O vice-governador Walter Alves (MDB) abriu mão de ser o governador do Rio Grande do Norte a partir do próximo mês de abril. Preferiu ficar do lado do prefeito de Mossoró, Allyson Bezerra (União Brasil), pré-candidato ao cargo de chefe do Executivo estadual.
A justificativa dada por Walter vai servir de mote para a campanha de Allyson: as supostas dificuldades financeiras enfrentadas pelo erário potiguar.
Por fugir do compromisso institucional – já que é o primeiro na linha sucessória em caso de vacância do cargo -, Walter está sendo chamado de medroso (por não ter coragem de enfrentar as dificuldades que é governar um Estado com problemas) e de traidor (foi convidado pela governadora Fátima Bezerra para ser seu companheiro de gestão e abandoná-la sem justificativa).
Os mais recentes episódios na Terra de Santa Luzia mostram que Walter Alves fez uma escolha errada.
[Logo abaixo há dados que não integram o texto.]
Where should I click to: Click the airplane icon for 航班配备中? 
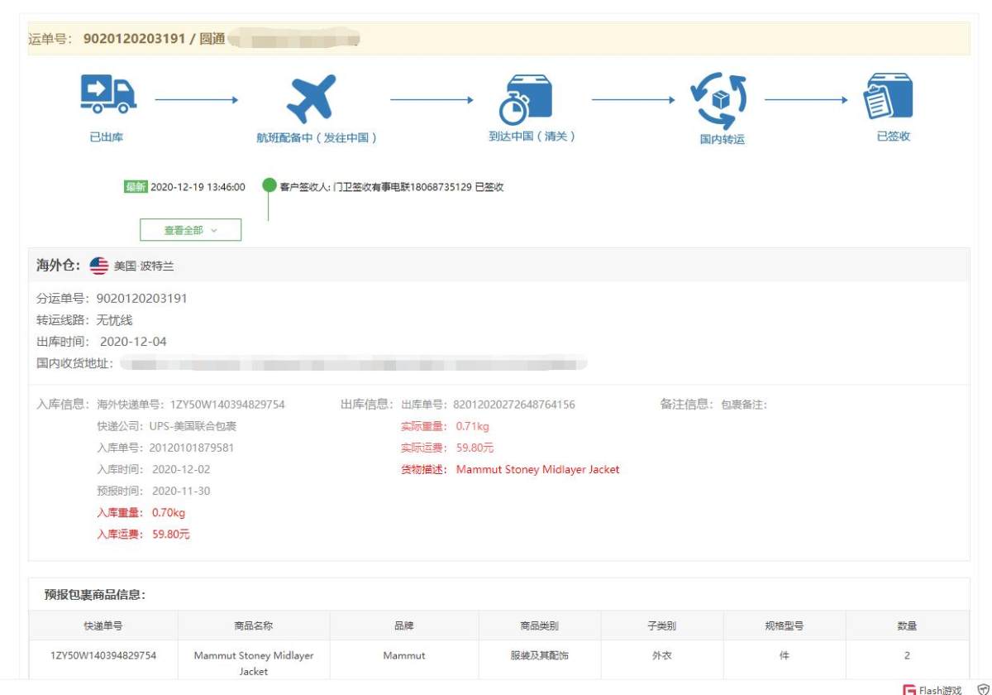[311, 98]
Não quis mostrar que tem coragem e agora terá que provar que é favor da honestidade, que não compactua com deslizes de gestores públicos, que não tolera corrupção.
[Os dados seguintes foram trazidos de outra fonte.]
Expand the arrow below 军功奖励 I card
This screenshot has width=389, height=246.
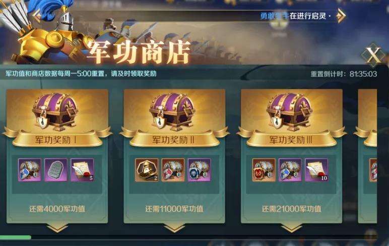(x=57, y=228)
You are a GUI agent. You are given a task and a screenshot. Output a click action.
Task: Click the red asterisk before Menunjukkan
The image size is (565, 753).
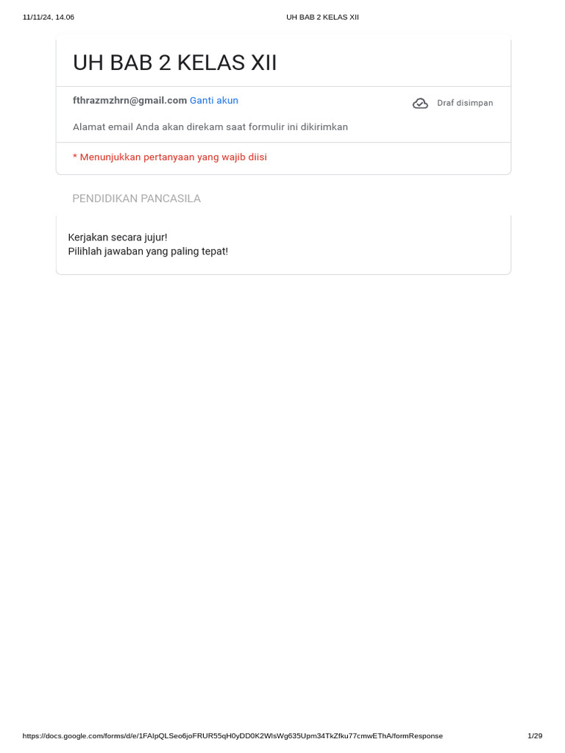point(75,157)
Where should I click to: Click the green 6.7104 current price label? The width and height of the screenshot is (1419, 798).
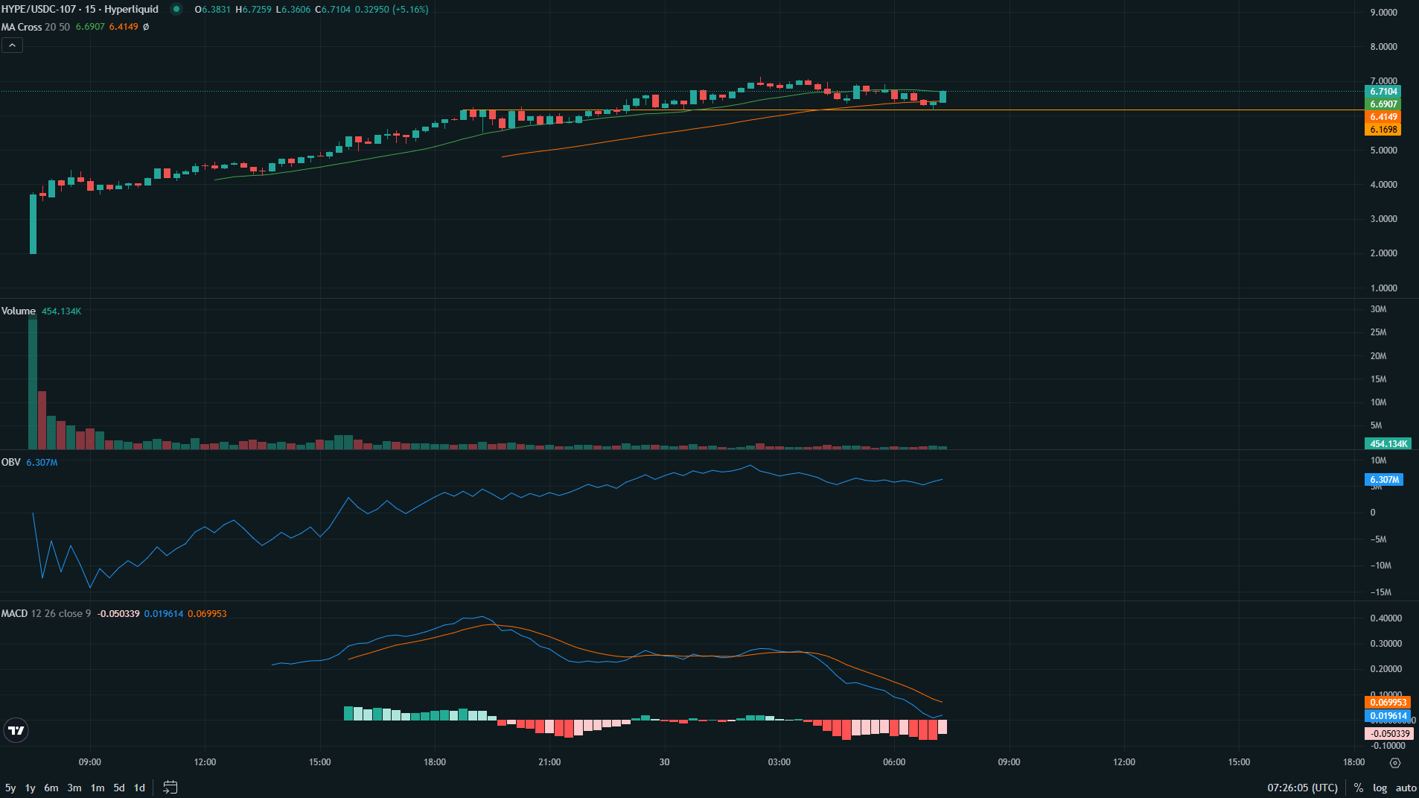click(1383, 92)

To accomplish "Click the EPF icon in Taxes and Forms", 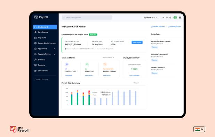I will coord(67,64).
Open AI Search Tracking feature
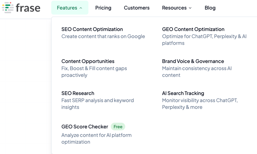Viewport: 257px width, 154px height. tap(183, 93)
Walter abandonou um governo honesto para se aliar a um pré-candidato suspeito. Saiu do conforto de estar numa gestão que preza pela lisura para ficar com alguém que acumula denúncias por suspeitas de cobrar propina, tendo sido inclusive sido alvo de megaoperação da Polícia Federal (PF).
Em nome de alguém com histórico de suspeitas de superfaturamento de contratos, de irregularidades na gestão, de ter sido acusado de falsear relatórios financeiros e até fraudar o processo de municipalização do Nogueirão, Walter rifou até companheiros de partido.
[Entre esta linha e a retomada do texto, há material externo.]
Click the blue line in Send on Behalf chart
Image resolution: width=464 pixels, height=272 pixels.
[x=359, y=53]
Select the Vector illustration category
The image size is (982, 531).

Ironicamente, quem mais está lucrando politicamente com a operação contra Allyson Bezerra é o vereador Cabo Deyvison (MDB), a principal voz a denunciar as supostas irregularidades cometidas pelo prefeito de Mossoró.
Para agradar Allyson, Walter negou legenda a Cabo Deyvison, que pretende disputar uma vaga de deputado estadual. Agora, com todos os ocorridos, Walter está sendo pressionado pelos fatos. Vai ter que decidir entre quem cobra honestidade (Cabo Deyvison) e quem é acusado de ser desonesto (Allyson). Entre quem quer evitar que roubem e quem é acusado de roubar.
Por enquanto, o vice-governador opta pelo silêncio, esse companheiro cúmplice dos covardes e escudo dos traidores.